The U.S. Office of Disease Prevention and Health Promotion’s revised recommendations on breast cancer screenings are yet another example of the danger inherent in a government takeover of health care. For the past several years, women have been encouraged to begin routine mammogram screening at age 40, and visit the doctor yearly; the panel’s new recommendations delay screening now until age 50, and receive screenings every other year until age 74.

The panel also suggests that breast self-examinations are not worthwhile, and should be discontinued. Between this recommendation and the revised screening timeline, the panel’s message is clear: breast cancer is not a health care priority, which is a slap in the face to the 2.5 million survivors in the U.S. For many individuals, mammograms and breast self-exams gives them greater peace of mind.
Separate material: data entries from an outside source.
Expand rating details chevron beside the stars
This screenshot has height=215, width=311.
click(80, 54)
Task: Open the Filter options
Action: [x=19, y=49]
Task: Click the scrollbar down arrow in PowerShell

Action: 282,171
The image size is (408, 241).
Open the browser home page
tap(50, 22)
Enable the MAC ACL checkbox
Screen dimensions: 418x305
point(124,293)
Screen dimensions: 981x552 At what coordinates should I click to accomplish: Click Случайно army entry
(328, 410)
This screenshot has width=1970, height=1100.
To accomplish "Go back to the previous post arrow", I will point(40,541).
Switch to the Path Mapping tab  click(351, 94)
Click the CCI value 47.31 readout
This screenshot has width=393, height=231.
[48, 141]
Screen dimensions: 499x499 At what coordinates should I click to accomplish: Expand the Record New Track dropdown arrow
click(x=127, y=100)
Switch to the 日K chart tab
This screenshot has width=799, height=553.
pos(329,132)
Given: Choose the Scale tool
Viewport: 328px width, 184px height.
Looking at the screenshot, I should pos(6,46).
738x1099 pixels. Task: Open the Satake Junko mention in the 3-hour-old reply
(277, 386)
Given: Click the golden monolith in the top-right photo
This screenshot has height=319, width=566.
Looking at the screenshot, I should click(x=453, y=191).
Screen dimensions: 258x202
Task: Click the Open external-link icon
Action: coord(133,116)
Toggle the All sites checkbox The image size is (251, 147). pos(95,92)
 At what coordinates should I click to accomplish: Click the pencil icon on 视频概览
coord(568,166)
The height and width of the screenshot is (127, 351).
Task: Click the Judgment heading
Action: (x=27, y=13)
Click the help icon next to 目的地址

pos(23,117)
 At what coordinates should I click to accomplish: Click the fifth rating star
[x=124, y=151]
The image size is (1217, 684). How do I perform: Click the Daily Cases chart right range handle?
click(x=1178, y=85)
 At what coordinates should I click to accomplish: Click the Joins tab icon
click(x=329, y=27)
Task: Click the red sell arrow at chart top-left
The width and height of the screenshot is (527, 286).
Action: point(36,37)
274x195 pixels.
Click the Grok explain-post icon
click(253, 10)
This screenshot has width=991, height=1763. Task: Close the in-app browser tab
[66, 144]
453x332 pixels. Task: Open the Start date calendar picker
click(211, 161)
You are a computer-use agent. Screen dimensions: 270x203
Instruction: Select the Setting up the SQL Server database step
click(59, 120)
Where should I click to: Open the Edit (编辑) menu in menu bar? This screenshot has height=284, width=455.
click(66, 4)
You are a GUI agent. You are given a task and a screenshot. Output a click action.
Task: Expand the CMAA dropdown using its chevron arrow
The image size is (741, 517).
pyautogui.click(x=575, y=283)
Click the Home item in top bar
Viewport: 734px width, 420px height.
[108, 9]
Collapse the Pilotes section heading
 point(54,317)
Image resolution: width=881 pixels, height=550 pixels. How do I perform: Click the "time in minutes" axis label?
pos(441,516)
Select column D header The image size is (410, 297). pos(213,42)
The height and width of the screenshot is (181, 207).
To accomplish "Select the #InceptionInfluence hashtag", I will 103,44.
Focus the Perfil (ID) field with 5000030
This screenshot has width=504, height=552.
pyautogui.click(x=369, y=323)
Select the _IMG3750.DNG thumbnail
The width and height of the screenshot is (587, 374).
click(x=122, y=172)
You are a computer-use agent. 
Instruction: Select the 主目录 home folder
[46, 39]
No government guidelines should deter those people from seeking the care they think they need.

The frightening bottom line is this: the possible harm resulting from false-positive results for a few people outweighs the value of the few lives that could be saved by early detection.  The National Institute of Health’s department of Surveillance Epidemiology and End Results statistics for breast cancer show that 59.4 out of 100,000 women ages 40-44 were diagnosed with breast cancer, and 94 out of 100,000 women ages 45-49 from 2002-2006. Every single one of those women deserves a fighting chance – and their best chance is early detection, particularly in the absence of a cure.

Women are told of the risks that are involved with mammograms and self-exams, and the potential of receiving a false-positive result. However, as I’ve written before, it should be up to an individual to determine if they want to be screened, and what to do with their results. That choice should be made by a patient and their doctor – not the government.

Women are responsible for health care decisions both for themselves and their families and we should encourage them to play an active role. Ceding this authority to an appointed panel is frightening. The panel insists its decision is not based upon cost or political calculations, which may be true – today. Unfortunately, it is almost certain that Congress’ plans will end up more expensive than they are currently forecast to be, and that they will have to cut costs in the future. Rationing care is certain to be one of the ways to do so – and as such, “recommended” cuts to mammograms today are likely to spread to many other treatment areas.